▶ [RECORD SET]
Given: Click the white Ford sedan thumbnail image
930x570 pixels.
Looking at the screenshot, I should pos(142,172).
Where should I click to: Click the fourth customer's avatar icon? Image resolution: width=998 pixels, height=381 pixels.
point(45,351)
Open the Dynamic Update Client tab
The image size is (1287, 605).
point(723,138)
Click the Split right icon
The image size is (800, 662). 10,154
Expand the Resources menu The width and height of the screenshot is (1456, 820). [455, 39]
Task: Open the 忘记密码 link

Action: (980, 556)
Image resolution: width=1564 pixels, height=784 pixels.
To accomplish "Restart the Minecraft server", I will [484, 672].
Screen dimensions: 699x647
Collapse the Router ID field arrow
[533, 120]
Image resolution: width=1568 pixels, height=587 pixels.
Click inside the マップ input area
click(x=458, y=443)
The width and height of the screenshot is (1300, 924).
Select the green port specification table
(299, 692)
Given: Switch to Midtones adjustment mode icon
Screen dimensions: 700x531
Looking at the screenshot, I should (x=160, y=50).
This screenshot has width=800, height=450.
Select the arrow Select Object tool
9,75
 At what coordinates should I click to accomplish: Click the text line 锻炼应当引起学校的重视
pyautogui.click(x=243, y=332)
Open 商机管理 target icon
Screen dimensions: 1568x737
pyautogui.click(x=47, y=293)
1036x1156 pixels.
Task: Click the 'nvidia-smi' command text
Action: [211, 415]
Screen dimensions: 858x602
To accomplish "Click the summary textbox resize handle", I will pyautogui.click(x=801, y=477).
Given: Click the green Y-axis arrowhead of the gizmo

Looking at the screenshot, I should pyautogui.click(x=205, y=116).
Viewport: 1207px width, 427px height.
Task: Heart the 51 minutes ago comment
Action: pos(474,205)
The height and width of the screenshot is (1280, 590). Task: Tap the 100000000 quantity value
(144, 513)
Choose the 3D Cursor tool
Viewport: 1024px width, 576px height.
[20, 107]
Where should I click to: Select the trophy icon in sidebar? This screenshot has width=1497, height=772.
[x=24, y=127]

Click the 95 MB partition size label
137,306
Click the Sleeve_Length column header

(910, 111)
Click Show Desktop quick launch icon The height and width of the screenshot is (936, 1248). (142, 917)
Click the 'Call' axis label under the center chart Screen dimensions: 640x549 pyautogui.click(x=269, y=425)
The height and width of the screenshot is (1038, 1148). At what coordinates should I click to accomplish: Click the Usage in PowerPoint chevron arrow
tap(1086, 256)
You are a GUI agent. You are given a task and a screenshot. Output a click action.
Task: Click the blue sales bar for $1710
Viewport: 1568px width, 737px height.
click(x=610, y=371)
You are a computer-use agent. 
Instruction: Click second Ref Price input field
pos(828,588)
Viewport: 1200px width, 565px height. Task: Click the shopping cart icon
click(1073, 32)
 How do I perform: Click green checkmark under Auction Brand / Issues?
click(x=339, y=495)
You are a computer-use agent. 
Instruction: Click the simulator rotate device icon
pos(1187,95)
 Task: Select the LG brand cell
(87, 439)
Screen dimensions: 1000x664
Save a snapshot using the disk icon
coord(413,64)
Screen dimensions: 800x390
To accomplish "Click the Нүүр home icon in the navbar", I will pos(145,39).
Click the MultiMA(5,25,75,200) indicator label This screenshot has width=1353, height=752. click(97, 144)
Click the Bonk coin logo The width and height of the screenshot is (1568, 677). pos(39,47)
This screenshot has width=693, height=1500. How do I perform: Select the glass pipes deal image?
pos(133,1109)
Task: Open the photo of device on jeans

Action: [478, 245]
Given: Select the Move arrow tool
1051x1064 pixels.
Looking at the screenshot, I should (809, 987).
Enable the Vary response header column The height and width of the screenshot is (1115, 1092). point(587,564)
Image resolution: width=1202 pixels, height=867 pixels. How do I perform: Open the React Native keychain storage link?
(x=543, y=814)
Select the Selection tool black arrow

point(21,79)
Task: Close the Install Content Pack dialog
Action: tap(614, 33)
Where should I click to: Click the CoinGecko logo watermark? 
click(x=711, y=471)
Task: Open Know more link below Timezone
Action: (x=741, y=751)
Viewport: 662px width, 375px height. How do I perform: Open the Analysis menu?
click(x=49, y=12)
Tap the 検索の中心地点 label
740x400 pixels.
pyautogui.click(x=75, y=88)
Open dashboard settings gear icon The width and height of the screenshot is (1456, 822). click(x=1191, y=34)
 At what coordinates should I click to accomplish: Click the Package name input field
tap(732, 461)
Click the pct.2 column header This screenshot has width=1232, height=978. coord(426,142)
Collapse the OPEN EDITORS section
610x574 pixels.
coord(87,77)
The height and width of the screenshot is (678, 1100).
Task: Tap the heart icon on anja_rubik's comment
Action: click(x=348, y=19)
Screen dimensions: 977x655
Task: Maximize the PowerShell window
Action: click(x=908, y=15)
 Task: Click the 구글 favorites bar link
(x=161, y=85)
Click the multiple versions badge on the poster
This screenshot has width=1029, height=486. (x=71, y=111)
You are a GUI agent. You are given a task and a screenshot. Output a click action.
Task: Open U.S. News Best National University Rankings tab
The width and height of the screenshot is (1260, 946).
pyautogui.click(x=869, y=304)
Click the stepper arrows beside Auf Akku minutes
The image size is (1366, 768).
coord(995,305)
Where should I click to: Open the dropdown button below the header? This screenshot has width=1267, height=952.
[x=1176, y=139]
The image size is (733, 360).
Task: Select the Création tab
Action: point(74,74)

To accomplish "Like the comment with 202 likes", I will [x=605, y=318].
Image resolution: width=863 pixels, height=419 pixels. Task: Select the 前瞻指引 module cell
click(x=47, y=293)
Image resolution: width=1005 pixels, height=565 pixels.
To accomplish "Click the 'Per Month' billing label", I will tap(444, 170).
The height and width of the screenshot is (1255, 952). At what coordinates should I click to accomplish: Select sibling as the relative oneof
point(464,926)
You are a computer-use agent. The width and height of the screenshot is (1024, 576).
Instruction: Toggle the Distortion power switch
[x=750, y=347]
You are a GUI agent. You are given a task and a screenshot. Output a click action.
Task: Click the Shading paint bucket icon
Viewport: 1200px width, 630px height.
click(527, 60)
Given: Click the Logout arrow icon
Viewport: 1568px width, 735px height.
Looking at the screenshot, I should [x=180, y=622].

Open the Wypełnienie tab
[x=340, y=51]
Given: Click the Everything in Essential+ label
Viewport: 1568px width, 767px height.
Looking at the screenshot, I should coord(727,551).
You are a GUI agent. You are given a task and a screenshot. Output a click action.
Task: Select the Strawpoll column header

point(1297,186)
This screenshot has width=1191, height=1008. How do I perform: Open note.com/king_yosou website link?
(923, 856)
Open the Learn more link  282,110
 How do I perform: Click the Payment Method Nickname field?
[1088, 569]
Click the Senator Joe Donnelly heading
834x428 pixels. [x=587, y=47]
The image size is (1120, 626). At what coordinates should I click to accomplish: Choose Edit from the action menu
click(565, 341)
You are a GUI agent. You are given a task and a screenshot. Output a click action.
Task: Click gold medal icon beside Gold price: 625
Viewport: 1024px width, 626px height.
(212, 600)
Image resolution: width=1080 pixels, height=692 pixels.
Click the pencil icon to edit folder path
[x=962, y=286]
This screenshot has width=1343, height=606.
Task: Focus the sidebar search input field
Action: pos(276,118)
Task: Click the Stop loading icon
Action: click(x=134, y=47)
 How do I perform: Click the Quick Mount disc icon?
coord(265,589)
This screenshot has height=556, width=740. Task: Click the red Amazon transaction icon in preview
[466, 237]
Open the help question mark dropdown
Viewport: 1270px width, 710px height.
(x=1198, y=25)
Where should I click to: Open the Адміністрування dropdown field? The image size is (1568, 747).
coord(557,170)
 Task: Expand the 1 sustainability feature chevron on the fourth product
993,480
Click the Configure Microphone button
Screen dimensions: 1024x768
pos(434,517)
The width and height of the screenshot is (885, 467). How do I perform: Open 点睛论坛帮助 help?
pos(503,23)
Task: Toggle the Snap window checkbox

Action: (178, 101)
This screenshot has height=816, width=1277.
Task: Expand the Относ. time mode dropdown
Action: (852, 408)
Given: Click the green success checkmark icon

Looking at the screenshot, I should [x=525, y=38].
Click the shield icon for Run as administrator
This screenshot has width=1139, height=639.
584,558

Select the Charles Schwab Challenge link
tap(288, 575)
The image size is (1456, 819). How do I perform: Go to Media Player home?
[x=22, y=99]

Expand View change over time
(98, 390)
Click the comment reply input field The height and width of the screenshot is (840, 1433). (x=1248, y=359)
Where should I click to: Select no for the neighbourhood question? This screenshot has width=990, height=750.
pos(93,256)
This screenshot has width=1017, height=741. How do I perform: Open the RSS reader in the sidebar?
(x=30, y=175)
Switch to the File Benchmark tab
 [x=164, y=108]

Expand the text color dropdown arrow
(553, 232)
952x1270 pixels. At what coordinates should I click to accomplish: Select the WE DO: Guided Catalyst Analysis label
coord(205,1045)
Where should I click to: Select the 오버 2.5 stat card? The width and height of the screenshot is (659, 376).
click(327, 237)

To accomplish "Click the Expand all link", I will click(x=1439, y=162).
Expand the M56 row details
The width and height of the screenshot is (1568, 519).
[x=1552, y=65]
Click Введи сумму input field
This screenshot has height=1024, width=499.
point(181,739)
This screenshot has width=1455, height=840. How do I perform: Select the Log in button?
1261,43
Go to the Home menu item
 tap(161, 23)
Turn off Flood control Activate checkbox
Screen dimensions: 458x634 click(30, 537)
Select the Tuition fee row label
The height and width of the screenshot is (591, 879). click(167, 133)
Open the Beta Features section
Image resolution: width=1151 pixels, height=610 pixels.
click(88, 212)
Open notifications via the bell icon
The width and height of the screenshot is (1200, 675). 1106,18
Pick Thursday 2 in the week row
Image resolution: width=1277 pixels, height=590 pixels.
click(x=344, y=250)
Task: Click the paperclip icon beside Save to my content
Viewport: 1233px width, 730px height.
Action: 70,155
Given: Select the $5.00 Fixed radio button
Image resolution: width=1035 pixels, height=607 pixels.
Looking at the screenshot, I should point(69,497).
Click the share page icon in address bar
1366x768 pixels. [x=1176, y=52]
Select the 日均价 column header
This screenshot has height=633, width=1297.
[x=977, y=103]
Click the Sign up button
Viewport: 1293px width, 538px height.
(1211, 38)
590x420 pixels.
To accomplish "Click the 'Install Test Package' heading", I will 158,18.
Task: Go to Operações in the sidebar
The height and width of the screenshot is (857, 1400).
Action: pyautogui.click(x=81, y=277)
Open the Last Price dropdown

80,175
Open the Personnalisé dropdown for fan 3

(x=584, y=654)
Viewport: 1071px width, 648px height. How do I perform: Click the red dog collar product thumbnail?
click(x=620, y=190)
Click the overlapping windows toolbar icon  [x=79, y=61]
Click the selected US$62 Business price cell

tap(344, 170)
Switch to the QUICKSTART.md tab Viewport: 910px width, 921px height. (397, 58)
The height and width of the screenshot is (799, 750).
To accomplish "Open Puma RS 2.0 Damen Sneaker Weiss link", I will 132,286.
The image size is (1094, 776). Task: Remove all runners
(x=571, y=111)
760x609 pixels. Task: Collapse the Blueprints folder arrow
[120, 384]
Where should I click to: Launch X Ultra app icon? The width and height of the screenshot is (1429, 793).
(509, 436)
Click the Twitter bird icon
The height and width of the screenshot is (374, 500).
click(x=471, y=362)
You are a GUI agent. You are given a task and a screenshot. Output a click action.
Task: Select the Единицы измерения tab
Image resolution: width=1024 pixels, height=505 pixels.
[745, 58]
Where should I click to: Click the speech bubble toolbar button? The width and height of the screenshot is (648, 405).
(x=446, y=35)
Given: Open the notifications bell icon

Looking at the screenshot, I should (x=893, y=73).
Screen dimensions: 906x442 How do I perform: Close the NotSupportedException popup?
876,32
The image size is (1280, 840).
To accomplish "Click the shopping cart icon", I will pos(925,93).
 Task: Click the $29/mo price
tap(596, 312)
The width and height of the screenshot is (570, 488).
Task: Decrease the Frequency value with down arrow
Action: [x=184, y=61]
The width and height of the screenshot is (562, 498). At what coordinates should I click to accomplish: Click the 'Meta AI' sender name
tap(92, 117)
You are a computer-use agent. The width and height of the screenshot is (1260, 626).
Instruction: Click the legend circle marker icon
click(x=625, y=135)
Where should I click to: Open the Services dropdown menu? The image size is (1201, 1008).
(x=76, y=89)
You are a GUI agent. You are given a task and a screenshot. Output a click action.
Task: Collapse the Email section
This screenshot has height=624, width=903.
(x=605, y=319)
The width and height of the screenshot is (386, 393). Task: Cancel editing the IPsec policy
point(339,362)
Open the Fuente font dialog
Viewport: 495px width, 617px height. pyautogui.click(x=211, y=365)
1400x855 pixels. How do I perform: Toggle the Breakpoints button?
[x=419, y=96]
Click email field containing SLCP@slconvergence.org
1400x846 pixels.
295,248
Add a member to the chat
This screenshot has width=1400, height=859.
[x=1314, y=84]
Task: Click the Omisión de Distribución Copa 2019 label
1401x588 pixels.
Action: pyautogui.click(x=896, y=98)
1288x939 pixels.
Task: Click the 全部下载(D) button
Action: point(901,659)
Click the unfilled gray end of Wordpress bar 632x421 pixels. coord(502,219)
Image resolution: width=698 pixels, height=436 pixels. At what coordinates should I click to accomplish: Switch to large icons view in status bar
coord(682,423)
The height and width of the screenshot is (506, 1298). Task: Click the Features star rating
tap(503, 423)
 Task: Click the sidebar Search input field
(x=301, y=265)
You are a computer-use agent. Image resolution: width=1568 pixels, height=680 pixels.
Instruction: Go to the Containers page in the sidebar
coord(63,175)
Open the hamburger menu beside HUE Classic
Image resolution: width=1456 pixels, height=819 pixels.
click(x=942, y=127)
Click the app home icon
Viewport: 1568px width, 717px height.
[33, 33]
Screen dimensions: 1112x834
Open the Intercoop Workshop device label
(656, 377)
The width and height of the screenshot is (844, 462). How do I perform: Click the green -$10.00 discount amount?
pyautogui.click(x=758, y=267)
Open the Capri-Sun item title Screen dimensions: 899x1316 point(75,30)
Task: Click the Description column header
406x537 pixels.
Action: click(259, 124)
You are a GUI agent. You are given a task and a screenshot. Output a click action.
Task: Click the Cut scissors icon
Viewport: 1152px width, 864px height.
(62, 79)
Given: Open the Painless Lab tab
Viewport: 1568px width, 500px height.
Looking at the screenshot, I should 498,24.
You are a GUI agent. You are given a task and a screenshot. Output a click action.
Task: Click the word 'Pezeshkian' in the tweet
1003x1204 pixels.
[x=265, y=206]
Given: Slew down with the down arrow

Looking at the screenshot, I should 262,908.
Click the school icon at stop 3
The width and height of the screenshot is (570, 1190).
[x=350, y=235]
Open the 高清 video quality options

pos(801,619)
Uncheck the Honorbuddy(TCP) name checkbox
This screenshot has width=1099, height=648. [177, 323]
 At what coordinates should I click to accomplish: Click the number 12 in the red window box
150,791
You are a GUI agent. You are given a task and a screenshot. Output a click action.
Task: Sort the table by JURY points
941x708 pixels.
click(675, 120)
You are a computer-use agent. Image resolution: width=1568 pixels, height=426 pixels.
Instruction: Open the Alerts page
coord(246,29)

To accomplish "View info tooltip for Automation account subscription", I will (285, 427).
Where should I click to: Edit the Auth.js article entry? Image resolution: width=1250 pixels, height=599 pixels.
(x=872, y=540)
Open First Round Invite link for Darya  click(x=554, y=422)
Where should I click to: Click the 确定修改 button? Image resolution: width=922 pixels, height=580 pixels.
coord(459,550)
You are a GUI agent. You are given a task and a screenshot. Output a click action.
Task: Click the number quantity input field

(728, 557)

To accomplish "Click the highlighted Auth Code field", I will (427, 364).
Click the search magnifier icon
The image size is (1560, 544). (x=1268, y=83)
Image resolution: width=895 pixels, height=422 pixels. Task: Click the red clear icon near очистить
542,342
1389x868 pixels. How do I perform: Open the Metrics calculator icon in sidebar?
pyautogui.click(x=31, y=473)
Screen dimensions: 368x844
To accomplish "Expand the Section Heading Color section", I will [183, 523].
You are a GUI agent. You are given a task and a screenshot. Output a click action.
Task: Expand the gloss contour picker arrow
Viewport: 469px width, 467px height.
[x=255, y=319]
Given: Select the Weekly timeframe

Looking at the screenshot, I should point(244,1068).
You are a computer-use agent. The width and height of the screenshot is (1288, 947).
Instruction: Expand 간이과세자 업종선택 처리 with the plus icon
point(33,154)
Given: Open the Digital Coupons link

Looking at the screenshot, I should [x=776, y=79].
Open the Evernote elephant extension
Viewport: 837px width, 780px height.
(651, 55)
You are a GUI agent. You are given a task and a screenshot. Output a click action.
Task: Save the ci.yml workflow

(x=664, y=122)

▶ [ACTIVITY] Your job is to copy out every line from the records above that has the word "computer".

▶ [WRITTEN REPLY]
You are a computer-use agent. 
You are a computer-use agent. 
You are a computer-use agent. The width and height of the screenshot is (1024, 576).
You are a computer-use agent. The width and height of the screenshot is (1260, 626).
You are a computer-use agent. Image resolution: width=1568 pixels, height=680 pixels.
You are a computer-use agent. Image resolution: width=1568 pixels, height=426 pixels.
You are a computer-use agent. The width and height of the screenshot is (1288, 947).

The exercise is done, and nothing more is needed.